A vulnerability have been reported in Apache mod_imagemap module, which can be exploited by malicious people to conduct cross-site scripting attacks. Certain unspecified input passed to “mod_imagemap” is not properly sanitised before being returned to the user. This can be exploited to execute arbitrary HTML and script code in a user’s browser session in context of an affected site. Successful exploitation requires that “mod_imagemap” is enabled and a mapfile is publicly accessible.

• Author: voroskoi
• Vulnerable: 0.91.2-1
• Unaffected: 0.91.2-2sayshell1

Some vulnerabilities have been reported in ClamAV, where one vulnerability has an unknown impact and others can be exploited by malicious people to cause a DoS (Denial of Service) or compromise a vulnerable system.

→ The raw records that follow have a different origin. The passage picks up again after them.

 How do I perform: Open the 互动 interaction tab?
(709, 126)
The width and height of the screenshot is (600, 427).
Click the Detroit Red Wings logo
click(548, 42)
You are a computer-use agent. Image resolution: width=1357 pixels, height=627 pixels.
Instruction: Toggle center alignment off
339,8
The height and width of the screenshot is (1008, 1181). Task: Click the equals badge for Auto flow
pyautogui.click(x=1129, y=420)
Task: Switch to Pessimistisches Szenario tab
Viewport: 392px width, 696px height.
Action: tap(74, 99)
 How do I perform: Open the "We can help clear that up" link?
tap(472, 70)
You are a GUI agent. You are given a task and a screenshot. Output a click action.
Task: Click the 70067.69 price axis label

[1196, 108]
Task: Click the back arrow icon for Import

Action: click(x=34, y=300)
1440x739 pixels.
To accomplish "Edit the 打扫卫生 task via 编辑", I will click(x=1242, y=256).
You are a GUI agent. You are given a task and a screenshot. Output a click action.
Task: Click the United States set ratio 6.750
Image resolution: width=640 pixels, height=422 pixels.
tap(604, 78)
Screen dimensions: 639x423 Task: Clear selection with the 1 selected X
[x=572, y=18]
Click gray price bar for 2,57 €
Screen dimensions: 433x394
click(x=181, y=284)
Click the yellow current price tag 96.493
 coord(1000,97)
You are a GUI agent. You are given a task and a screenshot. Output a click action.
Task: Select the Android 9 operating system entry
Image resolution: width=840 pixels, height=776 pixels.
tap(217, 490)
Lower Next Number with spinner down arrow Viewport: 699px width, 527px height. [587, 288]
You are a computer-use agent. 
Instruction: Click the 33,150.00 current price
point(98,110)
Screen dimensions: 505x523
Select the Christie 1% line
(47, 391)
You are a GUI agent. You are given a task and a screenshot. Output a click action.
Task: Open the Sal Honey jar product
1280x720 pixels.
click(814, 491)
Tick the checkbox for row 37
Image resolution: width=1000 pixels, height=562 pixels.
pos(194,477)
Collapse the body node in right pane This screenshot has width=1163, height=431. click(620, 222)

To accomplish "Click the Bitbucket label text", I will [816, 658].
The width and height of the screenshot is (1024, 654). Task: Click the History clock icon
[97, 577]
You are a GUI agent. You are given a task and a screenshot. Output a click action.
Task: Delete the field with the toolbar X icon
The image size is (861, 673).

1. An integer overflow error exists within the “cli_scanpe()” function when handling MEW packed executables. This can be exploited to cause a heap-based buffer overflow via specially crafted “ssize” and “dsize” values. Successful exploitation allows execution of arbitrary code.
2. An off-by-one error exists within libclamav/mspack.c when handling MSZIP compressed files. This can be exploited to e.g. crash the scanner or potentially execute arbitrary code via a specially crafted MSZIP compressed file.
3. An boundary error exists within the bzip2 “BZ_GET_FAST()” and “BZ_GET_FAST_C()” decompression macros in libclamav/nsis/bzlib_private.h.

• Bug Tracker URL: http://bugs.frugalware.org/task/2679

CVEs:

• http://cve.mitre.org/cgi-bin/cvename.cgi?name=CVE-2007-6335
• http://cve.mitre.org/cgi-bin/cvename.cgi?name=CVE-2007-6336
• http://cve.mitre.org/cgi-bin/cvename.cgi?name=CVE-2007-6337

• Author: voroskoi
• Vulnerable: 1.3.2-2sayshell2
• Unaffected: 1.3.2-2sayshell3

A vulnerability has been reported in CUPS, which can be exploited by malicious people to cause a DoS (Denial of Service) or potentially compromise a vulnerable system. The vulnerability is caused due to a signedness error within the “asn1_get_string()” function in backend/snmp.c. This can be exploited to cause a stack-based buffer overflow via specially crafted SNMP responses containing ASN1 encoded strings with negative length values. Successful exploitation on 1.3.x versions requires that the snmp backend is configured in snmp.conf.